The summer my father came back
from burying his mother in the Philippines,
he told my brother and me, the two oblong
boxes he pulled off the luggage conveyor
were ours. Once home, we pried the cardboard
apart, tearing the packing tape
and snapping the industrial staples
loose with our bare hands. I ran my fingers
slow around the slick soundhole edge.
I stuck my nose into the strings to smell
the jackfruit wood stewing inside
and when I pulled my face away,
the instrument made its first silken hum.
I don’t know if you believe in time
the way I do, but when history touches us
it’s like hearing a skinny uncle sing
with a cigarette dangling from his lips
without one note of misery in his dying,
and the guitar he’s holding is yours.
You might not understand the words sailing
past you, but one day, years later, on a drive back
to Rockland maybe, where an old woman
scolded you as a child or kissed the small bones
of your shoulders, you may find yourself
singing, out of nowhere, that tune. I mean to say,
I never thanked my father for that first guitar.
I smashed it in a tantrum against my heel
and didn’t own another until this one.
I should warn you, every guitar has its ghosts,
and they’ll ask you whom you love and how much.
As for learning. your hands are going to ache
a little while, but one day, when the chords come easy,
the guitar will whisper to you some old secret.
Whisper back. The most beautiful intervals are ancient
and imperfect. They will teach you to love
something so deep, you will want
nothing better than to give it all away
From Boneshepherds by Patrick Rosal. Copyright © 2011 by Patrick Rosal. Reprinted with permission of Persea Books, Inc., New York.
Demystifying the Music with Award-Winning Poet Patrick Rosal
by Karissa Chen
Tell me about this poem and where it comes from.
Sheila, a friend of mine, mentioned in passing that she wanted to learn to play guitar. So I gave her one.
I come from a family of musicians and music teachers. I also have an impractical impulse to give things away — books especially. I've given guitars away on several occasions. I'm by no means rich but I wonder if we, as a culture, care enough about our amateurs. Wendell Berry points out that the word “amateur” in French means “one who loves.” By encouraging amateurs, we are making, hopefully, not just players but audiences who have a greater appreciation for how interwoven mastery and play are with one another.
Music seems to be really important in your third collection of poems, Boneshepherds, released last year. Could you speak about your relationship to music?
One of my earliest musical memories is sitting at our new piano in the living room and figuring out harmonic and melodic triads. I didn't know what they were called at the time, and it wasn't exactly music. But god, I remember being completely sucked in by how two or more notes could sound together. I must have been 8 or so.
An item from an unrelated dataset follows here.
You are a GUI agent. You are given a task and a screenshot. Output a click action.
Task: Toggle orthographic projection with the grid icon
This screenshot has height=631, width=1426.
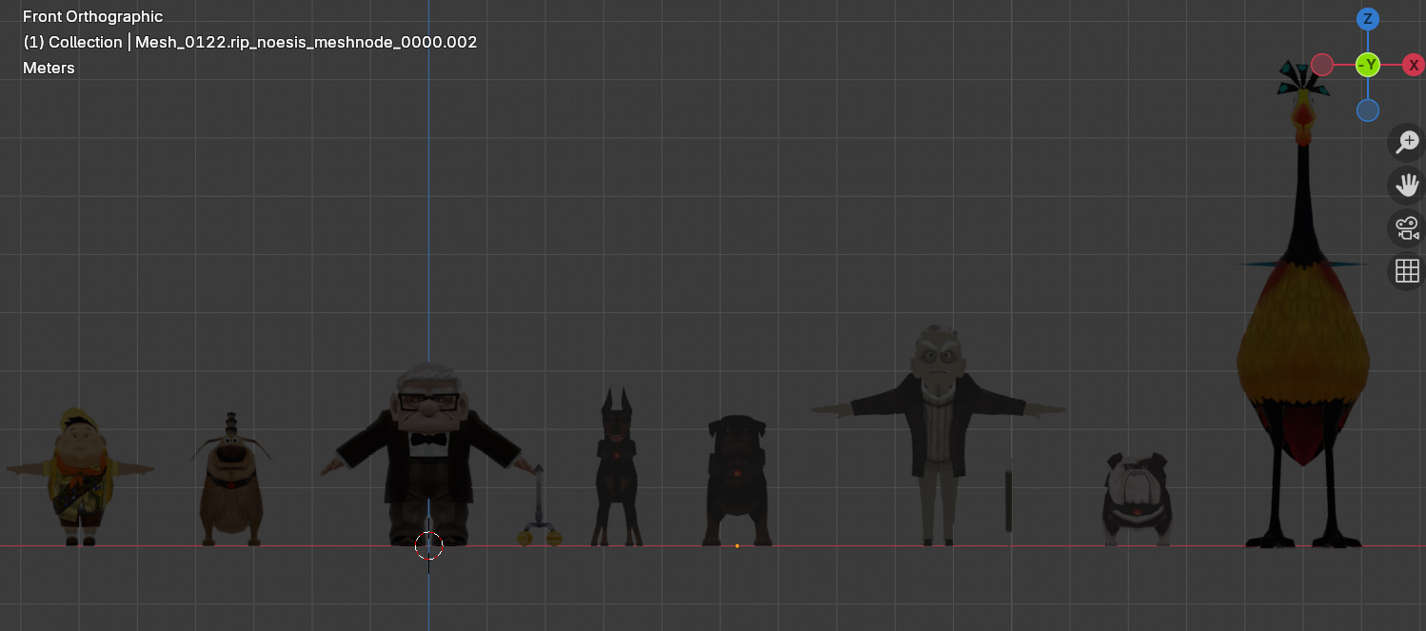pyautogui.click(x=1407, y=270)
I was a weird kid. I didn't look like anyone in my Hungarian/black/Puerto Rican neighborhood. I liked sports but wasn't great at them. My folks were always screaming at each other. I already liked picking fights around my block. My brothers and I are five years apart, so we didn't really play much together. In short, I knew what loneliness was like when I was very young. But there was always music in our house: My dad often played Clementi’s sonatinas and Philippine folk songs on the piano; my brother had Led Zeppelin and Stevie Wonder on vinyl and played guitar; my mom sang my little brother to sleep; and by the time I was 12, there was Kurtis Blow and Afrika Bambaataa on the corner. Music made more sense to me than all the rage and sadness of my childhood.
Music was a way for me to be so deeply immersed in the real world that the real world’s chaos finally made some sense — even if just for a little while. Frost called poetry “a temporary stay against confusion.” Music was that for me. Still is.
You spent some time in the Philippines on a Fulbright scholarship. What led you to apply and how did that experience contribute to this collection?
With war raging in Iraq, it felt urgent to ask about my own personal legacies of violence as the son of Filipino immigrants, as an American. The US and the Philippines are intrinsically linked when we consider the impulse and consequences of violence. America’s foreign military initiatives are rooted in its war with the Philippines at the turn of the century. It’s daunting and energizing to consider the violence we read about (or don’t read about) in history might be connected to my own rage, which is my father’s rage and brothers’ rage.
Even brutality can make symphonic gestures across space and time. But the gestures against brutality can be symphonic too — or at least musical. And that’s what I’m looking for.
You’ve got experience as both a so-called academic poet, who writes for the page, and a stage poet, who writes with the intent to perform. How do you reconcile the two?
Much of my work comes from disparate sources and unlikely collisions. I think it’s hard, sometimes, for people to hear the voice of the poem. When I perform, they get it. In performance, I draw on the traditions of the diskurso [a tradition in the Philippines where people tell stories to an audience], the dozens [the African American verbal joust of witty insults], the pulpit, the literary reading. And I hope the confluence of traditions — the remix, if you will — engages something deeply human in the audience that elicits laughter, thought, rage, wonderment. Both writing and performing require craft and skill. And the way I see it, craft really is just a way into wonderment.
Who are your big influences and what are you reading these days?
My influences are vast because they span many disciplines. I can list them here incompletely: Amiri Baraka, Philip Levine, Larry Levis, Audre Lorde, June Jordan, Mark Doty, Thomas Lux, Afrika Bambaataa, Bach, the Latin Rascals, Kid Capri, Pablo Casals, the Rock Steady Crew, John Coltrane, Charlie Parker, Paul Genega, Art Tatum, my uncle Charlie.
Mostly, I’m reading what I’m teaching and at the moment, it’s Charles Johnson’s Middle Passage with Valerie Martin’s Property and Ishmael Reed’s Mumbo Jumbo to follow. In terms of poetry, I’m really excited for a number of first books by Asian American poets including Matthew Olzmann, Tamiko Beyer, Dilruba Ahmed and Brynn Saito.